[<prev] [next>] [<thread-prev] [day] [month] [year] [list]
Message-ID: <b5710b79-5939-422c-9b91-4e5738ce2c03@linux.microsoft.com>
Date: Mon, 28 Apr 2025 10:44:07 -0700
From: Roman Kisel <romank@...ux.microsoft.com>
To: Michael Kelley <mhklinux@...look.com>, "bp@...en8.de" <bp@...en8.de>,
"dave.hansen@...ux.intel.com" <dave.hansen@...ux.intel.com>,
"decui@...rosoft.com" <decui@...rosoft.com>,
"haiyangz@...rosoft.com" <haiyangz@...rosoft.com>,
"hpa@...or.com" <hpa@...or.com>, "kys@...rosoft.com" <kys@...rosoft.com>,
"mingo@...hat.com" <mingo@...hat.com>,
"tglx@...utronix.de" <tglx@...utronix.de>,
"tiala@...rosoft.com" <tiala@...rosoft.com>,
"wei.liu@...nel.org" <wei.liu@...nel.org>,
"linux-hyperv@...r.kernel.org" <linux-hyperv@...r.kernel.org>,
"linux-kernel@...r.kernel.org" <linux-kernel@...r.kernel.org>,
"x86@...nel.org" <x86@...nel.org>
Cc: "apais@...rosoft.com" <apais@...rosoft.com>,
"benhill@...rosoft.com" <benhill@...rosoft.com>,
"bperkins@...rosoft.com" <bperkins@...rosoft.com>,
"sunilmut@...rosoft.com" <sunilmut@...rosoft.com>
Subject: Re: [PATCH hyperv-next v2] x86/hyperv: Fix APIC ID and VP index
confusion in hv_snp_boot_ap()
On 4/26/2025 6:26 AM, Michael Kelley wrote:
> From: Roman Kisel <romank@...ux.microsoft.com> Sent: Friday, April 25, 2025 2:35 PM
[...]
>> + if (!hv_result_success(status)) {
>> + pr_err("failed to get vp id from apic id %d, status %#llx\n",
>
> Nit: The error message should say "vp index" instead of "vp id"
>
Missed that, thanks! Will send a fix.
[...]
>> + /*
>> + * Find the Linux CPU number for addressing the per-CPU data, and it
>> + * might not be the same as APIC ID.
>> + *
>> + * "APIC ID != VP index" is rare/pathological and might be observed with
>> + * more than 16 non power-of-two number of virtual processors. This is not
>> + * something backed up by the TLFS, just a heuristic.
>
> I don't understand these two sentences. Since the TLFS doesn't tell us anything
> about how Hyper-V assigns the VP index value, any comparison with the APIC
> ID seems invalid. Even as a heuristic, the comparison could give a false positive
> or a false negative, so it's hard to take any definite action based on the comparison.

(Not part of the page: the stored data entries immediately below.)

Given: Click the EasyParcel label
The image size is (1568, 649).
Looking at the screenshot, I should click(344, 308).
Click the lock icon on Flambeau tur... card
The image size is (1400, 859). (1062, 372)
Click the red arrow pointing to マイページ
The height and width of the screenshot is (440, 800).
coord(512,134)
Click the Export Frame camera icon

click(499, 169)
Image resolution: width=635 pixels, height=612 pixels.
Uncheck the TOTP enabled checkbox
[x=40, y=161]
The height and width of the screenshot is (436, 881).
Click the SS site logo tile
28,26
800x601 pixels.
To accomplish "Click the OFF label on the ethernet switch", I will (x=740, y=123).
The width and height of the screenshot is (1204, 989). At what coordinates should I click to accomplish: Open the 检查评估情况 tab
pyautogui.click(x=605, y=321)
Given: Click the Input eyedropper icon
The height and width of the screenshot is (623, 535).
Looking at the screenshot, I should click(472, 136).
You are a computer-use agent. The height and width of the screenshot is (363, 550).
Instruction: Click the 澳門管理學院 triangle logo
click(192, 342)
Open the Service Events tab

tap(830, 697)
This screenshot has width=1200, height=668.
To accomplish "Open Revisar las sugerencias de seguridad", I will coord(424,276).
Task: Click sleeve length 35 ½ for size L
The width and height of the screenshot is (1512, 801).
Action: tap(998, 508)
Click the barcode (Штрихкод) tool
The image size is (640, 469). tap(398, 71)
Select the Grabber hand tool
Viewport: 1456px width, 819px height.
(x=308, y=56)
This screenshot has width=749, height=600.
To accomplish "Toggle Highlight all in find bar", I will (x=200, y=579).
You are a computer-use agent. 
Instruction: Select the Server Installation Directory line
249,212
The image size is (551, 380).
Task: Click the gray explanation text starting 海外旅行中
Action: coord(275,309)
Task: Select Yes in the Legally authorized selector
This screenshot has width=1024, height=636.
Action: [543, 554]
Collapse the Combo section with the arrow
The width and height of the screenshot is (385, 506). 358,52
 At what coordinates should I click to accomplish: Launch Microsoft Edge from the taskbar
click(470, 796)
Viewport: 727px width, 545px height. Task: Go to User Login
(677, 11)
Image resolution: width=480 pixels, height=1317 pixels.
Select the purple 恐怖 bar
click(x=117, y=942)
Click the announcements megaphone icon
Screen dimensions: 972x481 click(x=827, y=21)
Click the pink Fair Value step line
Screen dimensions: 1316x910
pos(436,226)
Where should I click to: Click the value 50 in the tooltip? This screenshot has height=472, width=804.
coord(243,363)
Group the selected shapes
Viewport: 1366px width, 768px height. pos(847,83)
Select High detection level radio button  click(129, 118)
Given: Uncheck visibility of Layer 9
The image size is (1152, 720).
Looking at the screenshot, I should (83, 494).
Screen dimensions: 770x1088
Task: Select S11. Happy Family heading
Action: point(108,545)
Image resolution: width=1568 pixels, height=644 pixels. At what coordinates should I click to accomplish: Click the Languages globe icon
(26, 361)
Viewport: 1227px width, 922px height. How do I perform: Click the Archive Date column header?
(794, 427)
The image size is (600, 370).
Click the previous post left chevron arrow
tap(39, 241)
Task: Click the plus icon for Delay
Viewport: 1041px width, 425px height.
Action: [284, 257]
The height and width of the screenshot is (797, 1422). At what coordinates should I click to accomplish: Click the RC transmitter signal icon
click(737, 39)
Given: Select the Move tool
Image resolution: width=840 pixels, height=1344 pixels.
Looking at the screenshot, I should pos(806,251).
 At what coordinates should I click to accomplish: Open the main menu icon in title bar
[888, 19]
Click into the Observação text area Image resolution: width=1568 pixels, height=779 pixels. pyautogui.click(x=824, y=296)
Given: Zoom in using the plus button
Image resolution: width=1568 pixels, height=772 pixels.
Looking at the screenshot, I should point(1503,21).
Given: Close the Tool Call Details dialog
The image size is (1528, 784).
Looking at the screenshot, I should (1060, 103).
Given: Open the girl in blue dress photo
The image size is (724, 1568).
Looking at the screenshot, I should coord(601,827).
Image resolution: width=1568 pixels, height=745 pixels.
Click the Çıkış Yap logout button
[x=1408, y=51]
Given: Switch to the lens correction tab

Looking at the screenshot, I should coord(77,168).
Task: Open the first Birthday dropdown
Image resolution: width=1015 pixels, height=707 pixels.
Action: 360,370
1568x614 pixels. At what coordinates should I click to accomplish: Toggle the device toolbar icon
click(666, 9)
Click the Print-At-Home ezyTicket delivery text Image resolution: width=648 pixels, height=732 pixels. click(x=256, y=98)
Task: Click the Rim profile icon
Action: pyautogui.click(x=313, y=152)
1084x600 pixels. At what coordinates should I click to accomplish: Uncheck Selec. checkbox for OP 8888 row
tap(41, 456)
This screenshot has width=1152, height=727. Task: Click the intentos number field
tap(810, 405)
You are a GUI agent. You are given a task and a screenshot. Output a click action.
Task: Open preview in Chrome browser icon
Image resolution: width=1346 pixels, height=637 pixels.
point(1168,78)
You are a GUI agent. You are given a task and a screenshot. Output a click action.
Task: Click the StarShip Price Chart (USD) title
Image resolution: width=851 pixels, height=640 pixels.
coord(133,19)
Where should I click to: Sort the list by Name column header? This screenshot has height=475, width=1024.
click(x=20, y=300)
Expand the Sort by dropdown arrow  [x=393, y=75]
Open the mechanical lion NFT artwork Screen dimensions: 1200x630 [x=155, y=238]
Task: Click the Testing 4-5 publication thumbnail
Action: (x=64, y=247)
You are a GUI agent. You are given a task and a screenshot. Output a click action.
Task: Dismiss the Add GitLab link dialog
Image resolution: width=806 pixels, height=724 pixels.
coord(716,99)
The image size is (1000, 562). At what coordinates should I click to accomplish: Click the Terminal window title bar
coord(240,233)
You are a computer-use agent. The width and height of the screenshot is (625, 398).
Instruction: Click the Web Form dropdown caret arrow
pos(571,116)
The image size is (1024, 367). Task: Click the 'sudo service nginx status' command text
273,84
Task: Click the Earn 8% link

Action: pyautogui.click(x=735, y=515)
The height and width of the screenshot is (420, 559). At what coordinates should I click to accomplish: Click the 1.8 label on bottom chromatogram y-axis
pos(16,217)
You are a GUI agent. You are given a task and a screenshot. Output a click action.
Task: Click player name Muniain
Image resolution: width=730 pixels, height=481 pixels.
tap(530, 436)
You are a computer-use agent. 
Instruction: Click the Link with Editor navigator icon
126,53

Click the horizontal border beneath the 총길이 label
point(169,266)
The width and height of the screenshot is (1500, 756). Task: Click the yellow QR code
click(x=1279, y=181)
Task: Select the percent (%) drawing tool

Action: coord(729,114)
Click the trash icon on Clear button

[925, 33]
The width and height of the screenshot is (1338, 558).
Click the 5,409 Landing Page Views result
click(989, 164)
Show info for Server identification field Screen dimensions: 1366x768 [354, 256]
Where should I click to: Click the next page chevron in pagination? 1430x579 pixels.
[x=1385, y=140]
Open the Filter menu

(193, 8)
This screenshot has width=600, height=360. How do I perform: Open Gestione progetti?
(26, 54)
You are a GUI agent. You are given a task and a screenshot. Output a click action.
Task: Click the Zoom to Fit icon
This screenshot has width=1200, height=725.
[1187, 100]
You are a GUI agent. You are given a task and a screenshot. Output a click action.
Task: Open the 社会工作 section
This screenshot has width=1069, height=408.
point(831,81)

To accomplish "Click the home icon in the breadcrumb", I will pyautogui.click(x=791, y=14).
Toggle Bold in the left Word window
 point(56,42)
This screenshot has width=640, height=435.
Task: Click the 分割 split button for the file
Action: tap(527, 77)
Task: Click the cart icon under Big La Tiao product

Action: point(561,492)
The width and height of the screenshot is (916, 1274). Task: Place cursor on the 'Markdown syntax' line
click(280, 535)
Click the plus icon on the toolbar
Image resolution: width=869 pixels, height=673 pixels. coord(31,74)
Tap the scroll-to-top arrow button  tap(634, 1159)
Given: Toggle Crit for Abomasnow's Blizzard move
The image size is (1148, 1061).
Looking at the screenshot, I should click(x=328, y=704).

I coded against the observed behavior and used the phrasing that
wouldn't be too restricting. Upon taking another look, that all comes
off rather silly, should not have done that. The O(n) complexity
here isn't the end of the world but wanted to do better.
>
> Also, the condition for APIC IDs not being dense is having multiple NUMA nodes,
> and the number of vCPUs in a NUMA node is not a power of 2. The number "16"
> specifically doesn't come into play except that more than 16 vCPUs might (or might
> not) indicate multiple NUMA nodes. And I wouldn't characterize these conditions
> as "rare/pathological" -- there are quite a few VM sizes in Azure that meet these
> conditions, and they are perfectly good and normal VMs.
>
Agreed, too many words on my side with not so much logic. Right,
the APIC <=> VP ID mapping is calculated htrough NUMA nodes, yet the
TLFS doesn't decree how so shouldn't rely on the observed behavior.
Speaking of using "rare/pathological" you're right of the VMs. I'll
remove that whole paragraph.
>> + * We'd like to move this
>> + * code over to the place the CPU number is known rather than has to be
>> + * computed via the linear scan like is done here.
>
> Again, I don't understand the statement about "moving this code over". Could
> you clarify?
>
Adding another callback, or as you're suggesting below extending the
existing one.
[...]
> Unfortunately, I think we're stuck doing the linear search for the matching
> apic_id in order to get the "cpu" value. However, in the bigger picture,
> I would note that the caller of hv_snp_boot_ap() is do_boot_cpu(). And
> do_boot_cpu() has the "cpu" value along with the "apic_id" value.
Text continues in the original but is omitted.